- _Your objective_
Write out the lines of the material exactly, starting at the line that contains "Screen dimensions: 1568x485" and ending at the last line of the material.

- _Exercise input_
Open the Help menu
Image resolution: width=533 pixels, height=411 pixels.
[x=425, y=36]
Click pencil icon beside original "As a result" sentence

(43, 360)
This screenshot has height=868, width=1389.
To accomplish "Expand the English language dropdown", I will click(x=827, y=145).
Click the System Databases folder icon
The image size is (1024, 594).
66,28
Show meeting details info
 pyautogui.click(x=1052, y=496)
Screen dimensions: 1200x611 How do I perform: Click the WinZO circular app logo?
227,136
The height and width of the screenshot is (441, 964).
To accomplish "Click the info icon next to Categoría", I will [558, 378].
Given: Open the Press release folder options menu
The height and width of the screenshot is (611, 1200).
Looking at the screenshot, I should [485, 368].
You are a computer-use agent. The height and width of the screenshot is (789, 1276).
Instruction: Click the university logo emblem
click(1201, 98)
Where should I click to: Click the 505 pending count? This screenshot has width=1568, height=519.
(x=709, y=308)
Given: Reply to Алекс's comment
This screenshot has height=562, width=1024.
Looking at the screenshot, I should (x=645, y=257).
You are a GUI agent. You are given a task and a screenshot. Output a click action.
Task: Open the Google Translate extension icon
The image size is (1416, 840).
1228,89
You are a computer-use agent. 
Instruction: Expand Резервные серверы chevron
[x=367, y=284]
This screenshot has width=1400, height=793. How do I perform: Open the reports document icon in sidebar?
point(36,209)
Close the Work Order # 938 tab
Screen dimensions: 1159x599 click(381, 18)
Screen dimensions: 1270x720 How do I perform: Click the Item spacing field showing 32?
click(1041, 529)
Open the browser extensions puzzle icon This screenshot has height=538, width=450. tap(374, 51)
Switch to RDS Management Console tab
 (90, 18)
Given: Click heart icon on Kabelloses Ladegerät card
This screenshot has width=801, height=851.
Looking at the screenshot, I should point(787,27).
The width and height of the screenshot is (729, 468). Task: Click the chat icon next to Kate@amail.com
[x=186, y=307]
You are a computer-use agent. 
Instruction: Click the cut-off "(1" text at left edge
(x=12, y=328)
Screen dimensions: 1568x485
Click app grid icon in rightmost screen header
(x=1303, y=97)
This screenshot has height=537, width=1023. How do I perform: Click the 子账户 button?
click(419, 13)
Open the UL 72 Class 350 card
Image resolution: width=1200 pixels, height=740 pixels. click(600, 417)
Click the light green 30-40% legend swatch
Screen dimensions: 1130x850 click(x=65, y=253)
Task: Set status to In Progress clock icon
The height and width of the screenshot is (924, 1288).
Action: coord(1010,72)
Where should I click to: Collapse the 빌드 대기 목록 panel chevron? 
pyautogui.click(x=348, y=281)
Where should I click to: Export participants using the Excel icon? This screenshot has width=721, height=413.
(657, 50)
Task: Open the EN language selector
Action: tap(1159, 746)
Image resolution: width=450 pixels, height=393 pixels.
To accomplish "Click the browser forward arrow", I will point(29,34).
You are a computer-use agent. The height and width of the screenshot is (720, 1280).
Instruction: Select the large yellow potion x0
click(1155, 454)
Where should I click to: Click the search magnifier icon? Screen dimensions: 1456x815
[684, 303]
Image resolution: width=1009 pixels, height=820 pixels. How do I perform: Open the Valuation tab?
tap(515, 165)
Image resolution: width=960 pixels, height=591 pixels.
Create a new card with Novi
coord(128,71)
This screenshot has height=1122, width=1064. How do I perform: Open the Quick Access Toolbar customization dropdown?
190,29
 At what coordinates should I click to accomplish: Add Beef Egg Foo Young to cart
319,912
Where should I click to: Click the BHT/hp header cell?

- _Task response_
Screen dimensions: 1568x485
Click app grid icon in rightmost screen header
(x=1303, y=97)
This screenshot has height=537, width=1023. How do I perform: Click the 子账户 button?
click(419, 13)
Open the UL 72 Class 350 card
Image resolution: width=1200 pixels, height=740 pixels. click(600, 417)
Click the light green 30-40% legend swatch
Screen dimensions: 1130x850 click(x=65, y=253)
Task: Set status to In Progress clock icon
The height and width of the screenshot is (924, 1288).
Action: coord(1010,72)
Where should I click to: Collapse the 빌드 대기 목록 panel chevron? 
pyautogui.click(x=348, y=281)
Where should I click to: Export participants using the Excel icon? This screenshot has width=721, height=413.
(657, 50)
Task: Open the EN language selector
Action: tap(1159, 746)
Image resolution: width=450 pixels, height=393 pixels.
To accomplish "Click the browser forward arrow", I will point(29,34).
You are a computer-use agent. The height and width of the screenshot is (720, 1280).
Instruction: Select the large yellow potion x0
click(1155, 454)
Where should I click to: Click the search magnifier icon? Screen dimensions: 1456x815
[684, 303]
Image resolution: width=1009 pixels, height=820 pixels. How do I perform: Open the Valuation tab?
tap(515, 165)
Image resolution: width=960 pixels, height=591 pixels.
Create a new card with Novi
coord(128,71)
This screenshot has height=1122, width=1064. How do I perform: Open the Quick Access Toolbar customization dropdown?
190,29
 At what coordinates should I click to accomplish: Add Beef Egg Foo Young to cart
319,912
Where should I click to: Click the BHT/hp header cell?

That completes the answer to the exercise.